Rewrite the material from the line with "The height and width of the screenshot is (686, 611)." to the line with "coord(186,112)", swapping "icon" for "glyph" and leaving everything else unchanged.
== MATERIAL FOR THIS TASK
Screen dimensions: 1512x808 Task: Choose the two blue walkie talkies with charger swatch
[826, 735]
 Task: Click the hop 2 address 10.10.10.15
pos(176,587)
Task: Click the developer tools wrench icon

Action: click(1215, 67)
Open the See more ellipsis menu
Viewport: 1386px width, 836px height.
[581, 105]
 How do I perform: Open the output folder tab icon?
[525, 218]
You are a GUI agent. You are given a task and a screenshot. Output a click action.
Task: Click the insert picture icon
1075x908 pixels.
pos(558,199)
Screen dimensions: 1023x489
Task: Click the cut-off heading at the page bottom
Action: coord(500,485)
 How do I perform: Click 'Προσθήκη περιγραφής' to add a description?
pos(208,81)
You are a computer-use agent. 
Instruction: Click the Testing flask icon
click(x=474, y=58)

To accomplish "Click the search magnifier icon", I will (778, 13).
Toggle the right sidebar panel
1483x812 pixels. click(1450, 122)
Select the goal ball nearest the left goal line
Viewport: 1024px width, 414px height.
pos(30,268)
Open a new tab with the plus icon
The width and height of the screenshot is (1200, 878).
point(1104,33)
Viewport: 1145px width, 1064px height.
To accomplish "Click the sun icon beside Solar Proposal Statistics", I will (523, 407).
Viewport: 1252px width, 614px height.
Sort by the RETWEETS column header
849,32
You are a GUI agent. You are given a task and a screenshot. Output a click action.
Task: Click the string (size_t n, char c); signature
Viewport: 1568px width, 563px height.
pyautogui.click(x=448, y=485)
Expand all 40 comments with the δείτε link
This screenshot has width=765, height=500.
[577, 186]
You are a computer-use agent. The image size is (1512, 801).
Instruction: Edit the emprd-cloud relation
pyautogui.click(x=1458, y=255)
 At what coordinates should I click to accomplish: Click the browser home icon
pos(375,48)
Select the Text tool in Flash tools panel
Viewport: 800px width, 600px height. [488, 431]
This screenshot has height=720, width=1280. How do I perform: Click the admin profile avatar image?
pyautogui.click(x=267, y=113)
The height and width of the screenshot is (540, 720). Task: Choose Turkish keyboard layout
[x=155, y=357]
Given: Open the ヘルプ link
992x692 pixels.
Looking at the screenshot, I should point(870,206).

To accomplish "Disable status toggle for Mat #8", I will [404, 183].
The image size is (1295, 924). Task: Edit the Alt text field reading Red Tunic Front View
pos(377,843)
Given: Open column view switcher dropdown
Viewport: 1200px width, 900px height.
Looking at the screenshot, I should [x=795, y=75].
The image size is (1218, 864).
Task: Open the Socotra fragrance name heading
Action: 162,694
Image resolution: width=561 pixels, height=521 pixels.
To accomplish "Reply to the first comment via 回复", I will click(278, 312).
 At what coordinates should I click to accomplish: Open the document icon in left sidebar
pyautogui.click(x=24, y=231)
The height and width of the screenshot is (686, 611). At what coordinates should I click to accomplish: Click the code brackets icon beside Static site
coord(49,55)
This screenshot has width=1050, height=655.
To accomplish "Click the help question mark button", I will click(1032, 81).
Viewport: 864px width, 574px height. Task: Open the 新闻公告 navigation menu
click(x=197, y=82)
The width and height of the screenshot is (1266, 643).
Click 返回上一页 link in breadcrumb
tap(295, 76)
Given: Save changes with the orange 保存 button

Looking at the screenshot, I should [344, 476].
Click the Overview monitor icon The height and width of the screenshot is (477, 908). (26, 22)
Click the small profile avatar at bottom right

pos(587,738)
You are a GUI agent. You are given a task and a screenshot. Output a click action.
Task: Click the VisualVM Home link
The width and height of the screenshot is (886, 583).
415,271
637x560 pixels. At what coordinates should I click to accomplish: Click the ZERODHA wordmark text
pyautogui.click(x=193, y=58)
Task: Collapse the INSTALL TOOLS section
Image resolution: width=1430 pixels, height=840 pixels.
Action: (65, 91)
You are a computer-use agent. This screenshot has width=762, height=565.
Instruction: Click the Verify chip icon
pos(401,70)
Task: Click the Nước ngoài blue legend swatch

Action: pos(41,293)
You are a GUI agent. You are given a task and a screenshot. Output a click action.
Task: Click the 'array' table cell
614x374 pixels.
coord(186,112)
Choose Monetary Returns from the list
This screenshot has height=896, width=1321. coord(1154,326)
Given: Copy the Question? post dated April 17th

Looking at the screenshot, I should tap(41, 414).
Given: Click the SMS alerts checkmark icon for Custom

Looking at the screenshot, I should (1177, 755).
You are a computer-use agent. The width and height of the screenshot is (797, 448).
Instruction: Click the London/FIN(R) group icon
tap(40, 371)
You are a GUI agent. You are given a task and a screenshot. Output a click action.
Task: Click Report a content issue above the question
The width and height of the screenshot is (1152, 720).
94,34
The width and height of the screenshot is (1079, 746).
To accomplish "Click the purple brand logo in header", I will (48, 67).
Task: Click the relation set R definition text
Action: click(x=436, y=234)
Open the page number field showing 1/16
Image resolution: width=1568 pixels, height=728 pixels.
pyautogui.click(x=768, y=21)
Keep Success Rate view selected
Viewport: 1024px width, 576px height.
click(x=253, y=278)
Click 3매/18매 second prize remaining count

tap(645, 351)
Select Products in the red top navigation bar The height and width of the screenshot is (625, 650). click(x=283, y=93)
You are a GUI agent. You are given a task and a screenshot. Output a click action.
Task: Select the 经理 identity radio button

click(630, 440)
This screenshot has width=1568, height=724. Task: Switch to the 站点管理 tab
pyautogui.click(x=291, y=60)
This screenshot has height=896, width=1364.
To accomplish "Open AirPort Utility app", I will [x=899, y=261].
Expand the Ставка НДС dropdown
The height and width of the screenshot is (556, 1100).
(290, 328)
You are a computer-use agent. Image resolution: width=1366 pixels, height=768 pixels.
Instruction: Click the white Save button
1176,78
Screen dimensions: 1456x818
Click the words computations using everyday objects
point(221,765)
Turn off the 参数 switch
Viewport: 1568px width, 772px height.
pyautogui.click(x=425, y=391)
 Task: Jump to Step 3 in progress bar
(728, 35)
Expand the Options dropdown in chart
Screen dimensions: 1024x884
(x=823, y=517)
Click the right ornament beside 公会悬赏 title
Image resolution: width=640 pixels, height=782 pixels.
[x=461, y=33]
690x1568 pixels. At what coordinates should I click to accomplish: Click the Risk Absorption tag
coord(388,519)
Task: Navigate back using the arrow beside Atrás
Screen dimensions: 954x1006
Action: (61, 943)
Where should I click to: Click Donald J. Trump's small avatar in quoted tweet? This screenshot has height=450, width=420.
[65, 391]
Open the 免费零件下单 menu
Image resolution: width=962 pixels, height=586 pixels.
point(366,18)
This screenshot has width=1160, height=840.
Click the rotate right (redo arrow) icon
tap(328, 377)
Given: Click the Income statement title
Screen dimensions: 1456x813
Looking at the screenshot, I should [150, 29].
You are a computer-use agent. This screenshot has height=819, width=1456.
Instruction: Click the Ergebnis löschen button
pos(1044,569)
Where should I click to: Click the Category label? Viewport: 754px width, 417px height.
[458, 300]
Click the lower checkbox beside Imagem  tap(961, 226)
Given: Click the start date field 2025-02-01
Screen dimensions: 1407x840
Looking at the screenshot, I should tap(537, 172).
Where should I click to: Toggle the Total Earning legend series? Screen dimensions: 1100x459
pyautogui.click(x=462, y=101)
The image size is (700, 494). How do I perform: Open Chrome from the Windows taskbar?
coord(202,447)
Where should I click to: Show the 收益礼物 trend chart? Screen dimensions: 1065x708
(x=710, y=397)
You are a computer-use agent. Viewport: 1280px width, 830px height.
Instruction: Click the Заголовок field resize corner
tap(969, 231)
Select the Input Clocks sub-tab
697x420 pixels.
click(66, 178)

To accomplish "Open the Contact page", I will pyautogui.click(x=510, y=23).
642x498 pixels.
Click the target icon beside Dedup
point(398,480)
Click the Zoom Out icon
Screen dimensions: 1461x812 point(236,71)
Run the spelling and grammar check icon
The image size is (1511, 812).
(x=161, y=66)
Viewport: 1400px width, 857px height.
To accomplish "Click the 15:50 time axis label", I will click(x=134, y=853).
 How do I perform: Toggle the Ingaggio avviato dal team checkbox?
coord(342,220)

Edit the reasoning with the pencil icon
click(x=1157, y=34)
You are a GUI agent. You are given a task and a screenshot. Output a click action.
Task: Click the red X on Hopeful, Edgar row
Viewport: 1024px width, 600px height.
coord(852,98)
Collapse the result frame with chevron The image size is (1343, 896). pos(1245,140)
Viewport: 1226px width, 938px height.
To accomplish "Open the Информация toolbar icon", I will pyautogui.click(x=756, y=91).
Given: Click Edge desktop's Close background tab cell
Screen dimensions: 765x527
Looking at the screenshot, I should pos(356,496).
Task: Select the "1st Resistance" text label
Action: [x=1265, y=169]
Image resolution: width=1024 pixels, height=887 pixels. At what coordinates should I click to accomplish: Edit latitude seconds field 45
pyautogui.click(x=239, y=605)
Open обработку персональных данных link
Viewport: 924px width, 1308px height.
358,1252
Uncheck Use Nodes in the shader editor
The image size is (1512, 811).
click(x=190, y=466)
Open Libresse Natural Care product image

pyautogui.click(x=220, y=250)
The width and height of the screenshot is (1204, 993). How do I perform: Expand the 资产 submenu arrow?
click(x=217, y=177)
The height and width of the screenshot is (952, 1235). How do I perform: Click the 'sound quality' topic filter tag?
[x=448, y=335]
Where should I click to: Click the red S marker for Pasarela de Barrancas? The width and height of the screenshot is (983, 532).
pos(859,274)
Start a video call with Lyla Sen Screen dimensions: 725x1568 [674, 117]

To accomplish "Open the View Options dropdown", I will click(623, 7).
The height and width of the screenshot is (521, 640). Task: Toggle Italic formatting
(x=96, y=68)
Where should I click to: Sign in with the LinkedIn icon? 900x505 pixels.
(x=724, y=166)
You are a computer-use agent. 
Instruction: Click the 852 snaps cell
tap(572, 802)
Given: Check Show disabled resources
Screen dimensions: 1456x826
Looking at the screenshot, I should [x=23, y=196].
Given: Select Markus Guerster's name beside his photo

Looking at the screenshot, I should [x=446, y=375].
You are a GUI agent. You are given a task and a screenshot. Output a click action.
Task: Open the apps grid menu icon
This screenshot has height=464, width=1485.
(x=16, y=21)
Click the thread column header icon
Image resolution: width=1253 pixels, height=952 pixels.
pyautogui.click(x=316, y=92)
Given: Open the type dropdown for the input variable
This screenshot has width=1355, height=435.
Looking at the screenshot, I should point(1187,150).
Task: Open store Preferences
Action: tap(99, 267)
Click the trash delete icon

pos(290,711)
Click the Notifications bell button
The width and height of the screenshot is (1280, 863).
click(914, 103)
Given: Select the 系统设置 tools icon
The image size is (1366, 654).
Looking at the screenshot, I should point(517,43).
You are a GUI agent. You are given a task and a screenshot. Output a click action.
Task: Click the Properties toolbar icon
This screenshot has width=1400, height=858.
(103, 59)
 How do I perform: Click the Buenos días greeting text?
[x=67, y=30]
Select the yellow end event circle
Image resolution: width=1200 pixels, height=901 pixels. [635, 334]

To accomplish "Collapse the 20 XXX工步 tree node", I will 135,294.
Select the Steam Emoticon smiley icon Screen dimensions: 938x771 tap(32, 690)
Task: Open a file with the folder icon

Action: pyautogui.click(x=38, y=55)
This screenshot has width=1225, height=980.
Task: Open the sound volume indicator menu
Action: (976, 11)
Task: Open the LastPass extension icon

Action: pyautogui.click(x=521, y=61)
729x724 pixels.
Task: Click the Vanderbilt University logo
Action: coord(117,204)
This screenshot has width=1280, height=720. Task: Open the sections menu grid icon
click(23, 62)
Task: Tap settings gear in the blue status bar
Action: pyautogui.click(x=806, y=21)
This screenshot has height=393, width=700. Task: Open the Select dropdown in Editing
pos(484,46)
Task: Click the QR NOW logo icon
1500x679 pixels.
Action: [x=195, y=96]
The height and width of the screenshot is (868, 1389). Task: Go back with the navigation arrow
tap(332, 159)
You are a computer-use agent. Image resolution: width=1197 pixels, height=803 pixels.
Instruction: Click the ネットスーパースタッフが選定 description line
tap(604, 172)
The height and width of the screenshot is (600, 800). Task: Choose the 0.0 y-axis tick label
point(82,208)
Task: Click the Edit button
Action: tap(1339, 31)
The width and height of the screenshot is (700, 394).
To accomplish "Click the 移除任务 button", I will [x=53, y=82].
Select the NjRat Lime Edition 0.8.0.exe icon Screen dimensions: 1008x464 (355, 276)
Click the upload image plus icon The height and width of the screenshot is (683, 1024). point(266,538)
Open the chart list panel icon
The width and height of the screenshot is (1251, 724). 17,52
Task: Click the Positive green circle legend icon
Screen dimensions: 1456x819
====
# [RESULT OF THE TASK]
The height and width of the screenshot is (686, 611). At what coordinates should I click to accomplish: Click the code brackets glyph beside Static site
coord(49,55)
This screenshot has width=1050, height=655.
To accomplish "Click the help question mark button", I will click(1032, 81).
Viewport: 864px width, 574px height. Task: Open the 新闻公告 navigation menu
click(x=197, y=82)
The width and height of the screenshot is (1266, 643).
Click 返回上一页 link in breadcrumb
tap(295, 76)
Given: Save changes with the orange 保存 button

Looking at the screenshot, I should [344, 476].
Click the Overview monitor glyph The height and width of the screenshot is (477, 908). (26, 22)
Click the small profile avatar at bottom right

pos(587,738)
You are a GUI agent. You are given a task and a screenshot. Output a click action.
Task: Click the VisualVM Home link
The width and height of the screenshot is (886, 583).
415,271
637x560 pixels. At what coordinates should I click to accomplish: Click the ZERODHA wordmark text
pyautogui.click(x=193, y=58)
Task: Collapse the INSTALL TOOLS section
Image resolution: width=1430 pixels, height=840 pixels.
Action: (65, 91)
You are a computer-use agent. This screenshot has width=762, height=565.
Instruction: Click the Verify chip glyph
pos(401,70)
Task: Click the Nước ngoài blue legend swatch

Action: pos(41,293)
You are a GUI agent. You are given a task and a screenshot. Output a click action.
Task: Click the 'array' table cell
614x374 pixels.
coord(186,112)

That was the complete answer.